A permettere questa attività è il Regolamento europeo n.2394 del 2017, che consente alle autorità di controllo (come l’Ivass o la Banca d’Italia) di “acquistare beni e servizi anche a campione e in forma anonima” per verificare sul campo se le persone siano tutelate o ingannate.

In particolare, sottolinea Via Nazionale, questi testi consentiranno di “esaminare la relazione tra l’addetto allo sportello e il cliente", prestando attenzione - ad esempio – "alla preparazione del personale, alla rispondenza del prodotto offerto alle esigenze rappresentate dal cliente, alla presentazione e utilizzo della documentazione di trasparenza, al collocamento di prodotti specifici, eventualmente diversi da quelli richiesti dal cliente stesso”.

Va poi detto che i risultati delle visite in incognito potranno rappresentare un contributo all’azione di vigilanza, anche se non daranno autonomamente avvio a procedure sanzionatorie.

Avvicinare risparmiatori e mondo della finanza

In definitiva, l’obiettivo è avvicinare i risparmiatori e l’offerta di servizi finanziari, due mondi che spesso faticano a parlarsi per la complessità della materia, che comunque è fondamentale per la vita quotidiana. Diverse statistiche internazionali hanno evidenziato che l’Italia è agli ultimi posti in Occidente per conoscenza delle tematiche finanziarie. Molti risparmiatori e persino investitori non comprendono appieno i documenti che firmano o potrebbero non avere le competenze necessarie per valutare le diverse opzioni di investimento disponibili.

C’è poi il tema delle pressioni commerciali che i bancari potrebbero esercitare sui clienti, spingendoli ad assumere decisioni che non vanno pienamente nel loro interesse. Il riferimento è a consigli interessati dalla possibilità di ottenere incentivi, economici o di carriera.
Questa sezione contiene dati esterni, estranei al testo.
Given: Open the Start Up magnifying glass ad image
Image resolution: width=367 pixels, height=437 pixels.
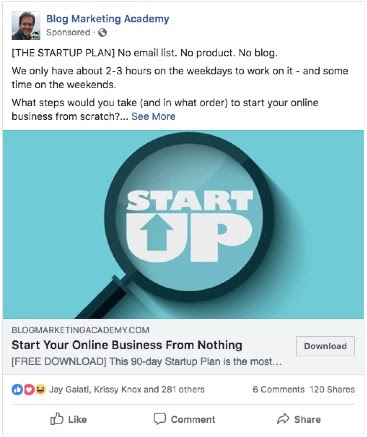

Comportamenti scorretti che tendono a incrementare il contenzioso, proprio il fenomeno che si intende contrastare attraverso iniziative che favoriscono la trasparenza e la collaborazione.
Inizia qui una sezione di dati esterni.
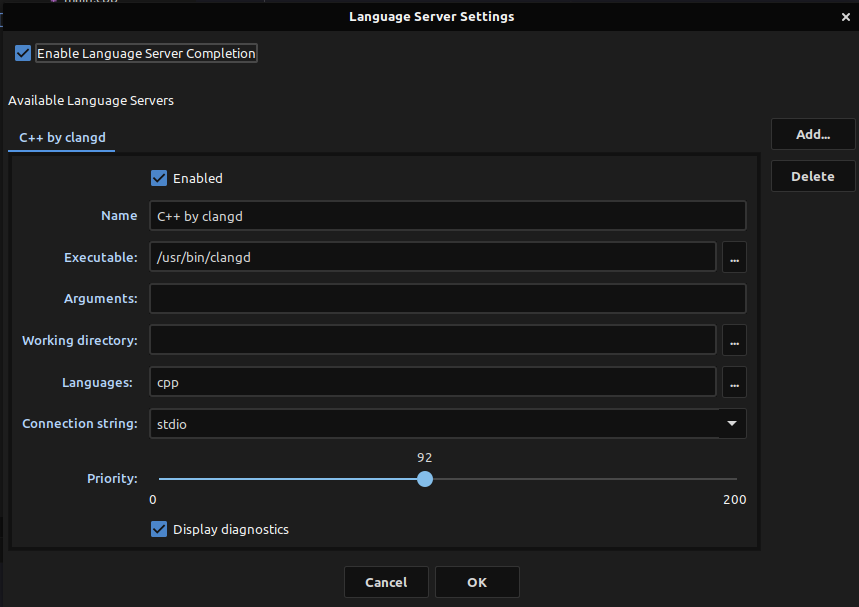Click the Name field showing C++ by clangd

(447, 215)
A questo proposito va ricordato che la Banca di Italia e la Scuola Superiore di Magistratura hanno siglato un protocollo d’Intesa per rafforzare la collaborazione tra magistrati e funzionari bancari, con un duplice obiettivo: consentire all’authority di conoscere da vicino degli orientamenti dell’autorità giudiziaria su tematiche di interesse comune e favorire il confronto tra le parti su tematiche riguardanti il contenzioso bancario e finanziario relativo alle relazioni con la clientela.